But many environmentalists have become critical of some carbon-credit projects, alleging that they are overstating emissions reductions and that the purchase of credits is simply giving countries and companies cover to continue polluting—a practice some have labeled “greenwashing.”
Blue Carbon, a private company owned by Sheikh Ahmed Dalmook Al Maktoum, a member of the ruling family of Dubai, signed preliminary agreements this year with five African nations—Liberia, Tanzania, Zambia, Zimbabwe and Kenya. The deals would grant it the sole right to develop and sell carbon credits from more than 60 million acres of forest, equivalent to the entire land mass of the U.K. If completed, the deals would be among the largest of their kind aimed at global carbon markets.
Climate campaigners are warning that these types of agreements could influence how negotiations play out at this year’s U.N. climate talks and, ultimately, make the rules for global carbon markets less effective at reducing emissions. At stake is agreeing on regulations that are tough enough to build trust in the market, with credits representing genuine reductions in emissions.
Blue Carbon’s 54-page draft contract with Liberia, dated July 2023 and reviewed by The Wall Street Journal, shows how lucrative the deals could potentially be—both for the company and the African countries.
The deal with Liberia could cover 2.5 million acres of forest—10% of the nation’s land—for the next 30 years, according to the draft contract. Blue Carbon would get 70% of the proceeds once credits are sold, with 30% going to the government for the first 10 years. After that, there would be a 50-50 division. Those splits are unusually high in favor of the company, environmentalists said.
The draft contract doesn’t mention any upfront payment to Liberia to acquire the carbon rights. The company said its deals were based on “benefit sharing arrangements,” but declined to discuss specific details of its contracts. Blue Carbon said it hadn’t reached a final agreement with Liberia on income distribution. The company said that there was interest from the U.A.E. and several other large entities in the oil-rich Persian Gulf for the credits it hopes to generate.
“Blue Carbon greatly appreciates the trust these countries have placed in our initiative,” the company said.
Blue Carbon’s deal with Zimbabwe is even larger, covering 19 million acres, which is about 20% of its total land.
The concern among environmentalists is that the African forest deals could give the U.A.E. an incentive to push for more lenient rules during the U.N. climate talks, known as COP28, that allow it to generate more credits from the forests. The countries on the other end of the deal would also have an incentive to generate more money from the deals. If that leads to weaker rules for the U.N. carbon credit regulations, it could hurt the integrity of the market, they say.
“The main concern with all these deals is that it allows U.A.E. to continue emitting CO2 by buying dubious carbon credits while undermining the possibility of these African countries meeting their own reduction commitments,” said Saskia Ozinga, founder of Fern, a European forest advocacy group, referring to African nations using the credits to meet their own climate goals.

STORED ROWS |
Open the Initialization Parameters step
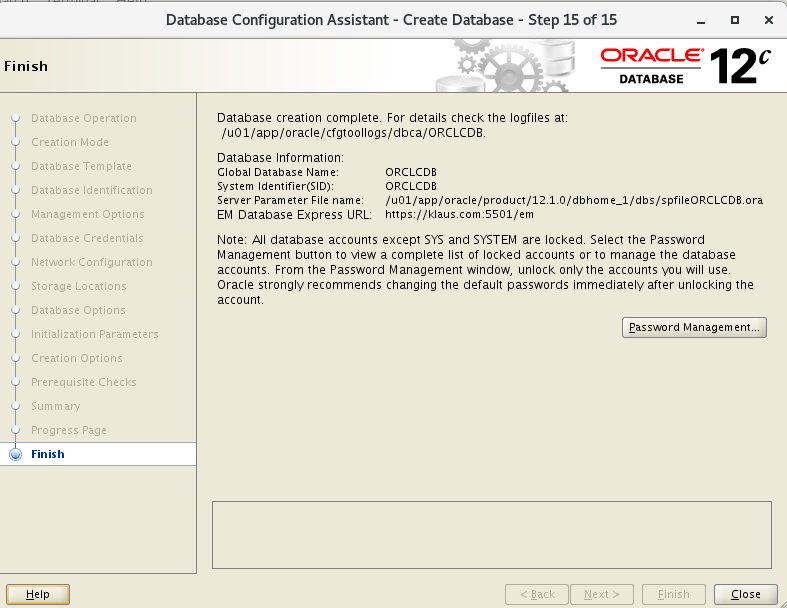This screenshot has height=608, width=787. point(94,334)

...

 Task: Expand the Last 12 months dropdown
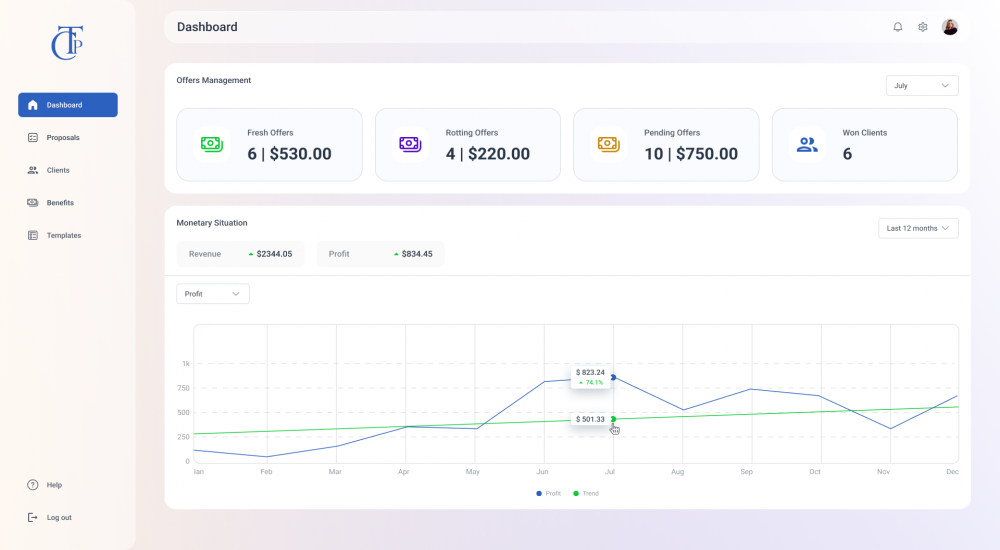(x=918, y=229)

REQUESTS |
- A) Reproduce word for word the part of the carbon-credit passage between "The deal with" and "hopes to generate.", inclusive.
- B) List every country that the carbon-credit passage says signed preliminary agreements with Blue Carbon this year.

RESPONSES PER TASK |
- A)
The deal with Liberia could cover 2.5 million acres of forest—10% of the nation’s land—for the next 30 years, according to the draft contract. Blue Carbon would get 70% of the proceeds once credits are sold, with 30% going to the government for the first 10 years. After that, there would be a 50-50 division. Those splits are unusually high in favor of the company, environmentalists said.
The draft contract doesn’t mention any upfront payment to Liberia to acquire the carbon rights. The company said its deals were based on “benefit sharing arrangements,” but declined to discuss specific details of its contracts. Blue Carbon said it hadn’t reached a final agreement with Liberia on income distribution. The company said that there was interest from the U.A.E. and several other large entities in the oil-rich Persian Gulf for the credits it hopes to generate.

- B) Liberia, Tanzania, Zambia, Zimbabwe, Kenya